═════ Passage to read
Title: Re: Sourdough starter quantity predictive model
Post by: ochsavidare on June 24, 2020, 12:34:32 AM
Yes, of course, I was just worried I was doing something wrong.

Thanks again!
Title: Re: Sourdough starter quantity predictive model
Post by: Chicago Bob on June 24, 2020, 12:42:11 AM
This might be the most stupid question, but whatever. What do you consider to be a pizza dough that has finished fermenting?

not stupid at all, whatever.
The answer is.....   One that is ready to bake.  🤫🍻
Title: Re: Sourdough starter quantity predictive model
Post by: ochsavidare on June 24, 2020, 01:36:35 AM
not stupid at all, whatever.
The answer is.....   One that is ready to bake.  🤫🍻

Why didn't I think of that! The answer was staring me in the face all the time!  :-D
Title: Re: Sourdough starter quantity predictive model
Post by: amolapizza on June 27, 2020, 08:40:07 AM
Yes, of course, I was just worried I was doing something wrong.

Nah, it's just in the nature of the beast.  How fast the fermentation goes depends on too many factors.  FWIW I normally go for 60-70% volume expansion when I start to bake, later on balls doubled in size are also OK, just a bit different in how they feel, stretch and bake.

I use a graduated measuring cup for a simple monitoring device.  About 75-80g comes to about 50ml and from how it grows I have an idea of how the balls themselves are doing.  It's not exact but can give an idea as to maybe move the balls somewhere cooler or warmer depending on how they are doing.

I'd make another try with less starter, say 0.3-0.35% if 0.5% put you over the top.
Title: Re: Sourdough starter quantity predictive model
Post by: ochsavidare on June 29, 2020, 07:46:42 AM
Nah, it's just in the nature of the beast.  How fast the fermentation goes depends on too many factors.  FWIW I normally go for 60-70% volume expansion when I start to bake, later on balls doubled in size are also OK, just a bit different in how they feel, stretch and bake.

I use a graduated measuring cup for a simple monitoring device.  About 75-80g comes to about 50ml and from how it grows I have an idea of how the balls themselves are doing.  It's not exact but can give an idea as to maybe move the balls somewhere cooler or warmer depending on how they are doing.
══════════
═════ Recorded data
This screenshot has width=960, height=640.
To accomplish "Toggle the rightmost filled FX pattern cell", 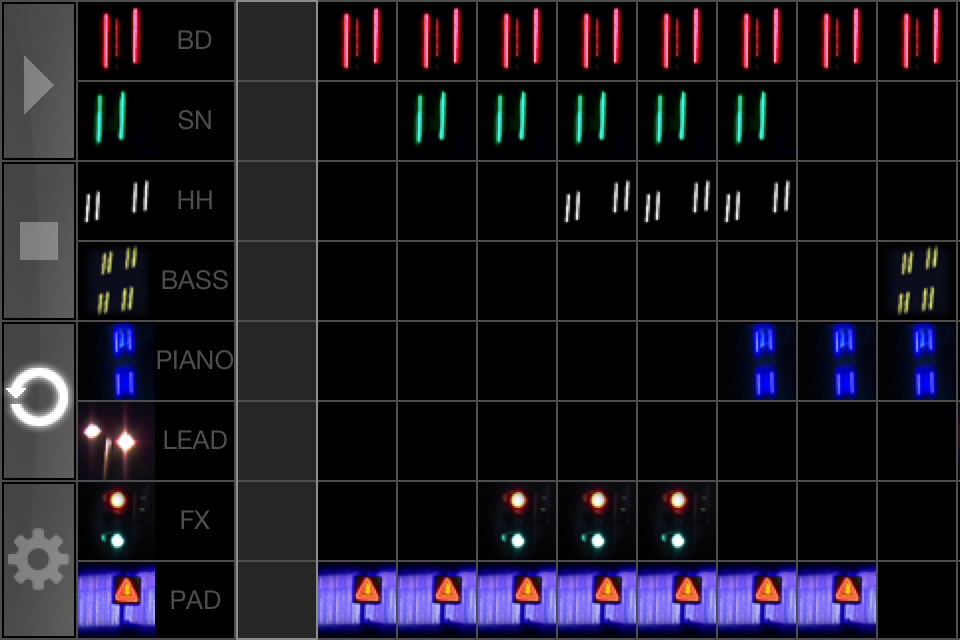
══════════
Copy the passage of the sourdough forum thread that runs from "Thanks again!" up to and including "has finished fermenting?".

Thanks again!
Title: Re: Sourdough starter quantity predictive model
Post by: Chicago Bob on June 24, 2020, 12:42:11 AM
This might be the most stupid question, but whatever. What do you consider to be a pizza dough that has finished fermenting?